Report how many lines of the listing below contain the string "coordinates", and give only that number. Case counts.

"""

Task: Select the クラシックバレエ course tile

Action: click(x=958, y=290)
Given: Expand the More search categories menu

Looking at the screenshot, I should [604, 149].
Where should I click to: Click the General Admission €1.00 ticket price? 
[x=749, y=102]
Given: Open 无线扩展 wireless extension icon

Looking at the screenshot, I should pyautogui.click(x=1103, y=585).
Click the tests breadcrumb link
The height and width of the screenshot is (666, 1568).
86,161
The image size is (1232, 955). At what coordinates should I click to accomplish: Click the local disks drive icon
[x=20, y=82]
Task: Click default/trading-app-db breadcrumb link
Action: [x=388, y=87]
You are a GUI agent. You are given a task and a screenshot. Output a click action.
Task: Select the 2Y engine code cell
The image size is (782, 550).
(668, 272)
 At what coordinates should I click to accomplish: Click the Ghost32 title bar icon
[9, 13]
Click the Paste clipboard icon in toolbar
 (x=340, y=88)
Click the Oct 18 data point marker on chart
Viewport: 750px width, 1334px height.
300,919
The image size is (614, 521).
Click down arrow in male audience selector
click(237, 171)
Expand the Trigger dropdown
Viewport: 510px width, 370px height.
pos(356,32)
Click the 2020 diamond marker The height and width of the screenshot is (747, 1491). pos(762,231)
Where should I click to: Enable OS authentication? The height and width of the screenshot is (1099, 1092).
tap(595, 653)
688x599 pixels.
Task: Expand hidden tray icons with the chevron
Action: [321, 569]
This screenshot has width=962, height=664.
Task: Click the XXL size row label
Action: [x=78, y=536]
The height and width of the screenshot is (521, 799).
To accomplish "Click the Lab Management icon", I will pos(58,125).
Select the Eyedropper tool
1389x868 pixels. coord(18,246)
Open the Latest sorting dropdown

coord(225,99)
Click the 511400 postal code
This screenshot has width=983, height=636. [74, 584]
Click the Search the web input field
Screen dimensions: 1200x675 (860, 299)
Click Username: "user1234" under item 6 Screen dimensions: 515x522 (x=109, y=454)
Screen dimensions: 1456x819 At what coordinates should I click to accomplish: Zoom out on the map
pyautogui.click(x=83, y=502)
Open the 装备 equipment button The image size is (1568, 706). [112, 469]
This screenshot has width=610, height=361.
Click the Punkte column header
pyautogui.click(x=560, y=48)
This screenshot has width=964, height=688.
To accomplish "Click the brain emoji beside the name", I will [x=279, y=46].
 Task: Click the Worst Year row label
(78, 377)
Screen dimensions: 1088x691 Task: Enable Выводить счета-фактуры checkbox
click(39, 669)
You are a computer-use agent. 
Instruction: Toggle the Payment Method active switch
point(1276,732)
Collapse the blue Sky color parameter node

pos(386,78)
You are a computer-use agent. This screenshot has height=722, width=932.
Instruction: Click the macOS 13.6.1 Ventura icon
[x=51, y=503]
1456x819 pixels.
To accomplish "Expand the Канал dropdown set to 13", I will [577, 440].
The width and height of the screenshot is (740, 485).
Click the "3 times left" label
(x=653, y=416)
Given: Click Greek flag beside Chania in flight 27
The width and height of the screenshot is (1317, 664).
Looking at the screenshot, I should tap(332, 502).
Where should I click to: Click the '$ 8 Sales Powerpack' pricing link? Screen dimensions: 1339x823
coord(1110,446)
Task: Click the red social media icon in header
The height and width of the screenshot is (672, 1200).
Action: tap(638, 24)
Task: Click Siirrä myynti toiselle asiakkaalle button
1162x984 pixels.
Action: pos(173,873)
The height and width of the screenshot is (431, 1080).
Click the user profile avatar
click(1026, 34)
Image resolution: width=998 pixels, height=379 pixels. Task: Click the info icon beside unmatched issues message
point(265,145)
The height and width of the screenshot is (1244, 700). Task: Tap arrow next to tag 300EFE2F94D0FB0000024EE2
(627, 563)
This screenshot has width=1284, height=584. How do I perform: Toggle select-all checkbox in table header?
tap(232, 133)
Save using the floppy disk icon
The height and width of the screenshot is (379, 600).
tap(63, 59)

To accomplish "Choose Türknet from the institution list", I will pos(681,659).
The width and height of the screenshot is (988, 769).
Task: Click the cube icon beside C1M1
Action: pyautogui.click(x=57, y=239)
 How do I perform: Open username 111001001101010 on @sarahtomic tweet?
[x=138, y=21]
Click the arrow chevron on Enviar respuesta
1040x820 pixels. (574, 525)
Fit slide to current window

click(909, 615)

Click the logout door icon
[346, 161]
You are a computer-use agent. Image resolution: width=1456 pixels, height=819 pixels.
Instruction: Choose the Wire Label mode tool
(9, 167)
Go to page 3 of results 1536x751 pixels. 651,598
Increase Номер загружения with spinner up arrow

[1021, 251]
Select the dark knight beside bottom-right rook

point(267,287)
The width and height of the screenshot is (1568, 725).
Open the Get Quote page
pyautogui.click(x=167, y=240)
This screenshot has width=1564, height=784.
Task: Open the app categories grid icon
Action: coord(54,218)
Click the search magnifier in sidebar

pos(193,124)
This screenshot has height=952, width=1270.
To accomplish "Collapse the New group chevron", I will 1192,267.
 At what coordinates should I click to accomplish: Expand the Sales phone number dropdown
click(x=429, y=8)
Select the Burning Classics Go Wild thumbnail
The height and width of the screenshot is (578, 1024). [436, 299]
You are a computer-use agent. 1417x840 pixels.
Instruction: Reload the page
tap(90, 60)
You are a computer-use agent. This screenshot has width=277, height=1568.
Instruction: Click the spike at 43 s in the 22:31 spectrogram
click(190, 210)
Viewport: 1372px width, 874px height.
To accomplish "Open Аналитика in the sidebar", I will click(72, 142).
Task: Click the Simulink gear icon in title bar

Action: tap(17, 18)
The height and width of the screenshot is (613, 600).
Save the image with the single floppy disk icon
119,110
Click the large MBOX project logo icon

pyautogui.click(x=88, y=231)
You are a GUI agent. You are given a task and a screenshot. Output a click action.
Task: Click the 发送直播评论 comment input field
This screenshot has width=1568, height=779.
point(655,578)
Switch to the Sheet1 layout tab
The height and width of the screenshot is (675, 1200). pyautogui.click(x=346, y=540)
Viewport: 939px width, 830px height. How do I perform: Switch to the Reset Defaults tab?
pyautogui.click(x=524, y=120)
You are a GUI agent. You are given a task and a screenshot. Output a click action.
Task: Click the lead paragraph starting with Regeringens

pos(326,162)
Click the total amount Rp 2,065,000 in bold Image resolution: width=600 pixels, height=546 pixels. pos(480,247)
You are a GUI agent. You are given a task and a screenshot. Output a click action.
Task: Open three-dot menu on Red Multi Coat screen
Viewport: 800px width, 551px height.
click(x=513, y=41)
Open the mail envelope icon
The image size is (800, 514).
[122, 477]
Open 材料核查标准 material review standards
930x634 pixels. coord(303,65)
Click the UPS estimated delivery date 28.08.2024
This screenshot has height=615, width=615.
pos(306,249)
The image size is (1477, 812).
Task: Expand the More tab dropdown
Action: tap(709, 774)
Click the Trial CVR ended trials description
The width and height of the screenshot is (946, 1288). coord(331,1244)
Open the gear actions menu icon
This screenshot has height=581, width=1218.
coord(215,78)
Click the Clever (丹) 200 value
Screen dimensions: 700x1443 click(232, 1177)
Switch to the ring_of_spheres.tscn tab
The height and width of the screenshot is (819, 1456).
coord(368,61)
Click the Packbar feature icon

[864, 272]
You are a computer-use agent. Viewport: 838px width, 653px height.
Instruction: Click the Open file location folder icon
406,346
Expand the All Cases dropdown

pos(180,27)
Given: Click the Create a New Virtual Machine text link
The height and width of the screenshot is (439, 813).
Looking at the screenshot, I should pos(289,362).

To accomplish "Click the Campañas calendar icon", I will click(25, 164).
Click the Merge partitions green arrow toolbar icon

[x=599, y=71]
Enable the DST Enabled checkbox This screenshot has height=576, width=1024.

"""

Result of the exercise => 4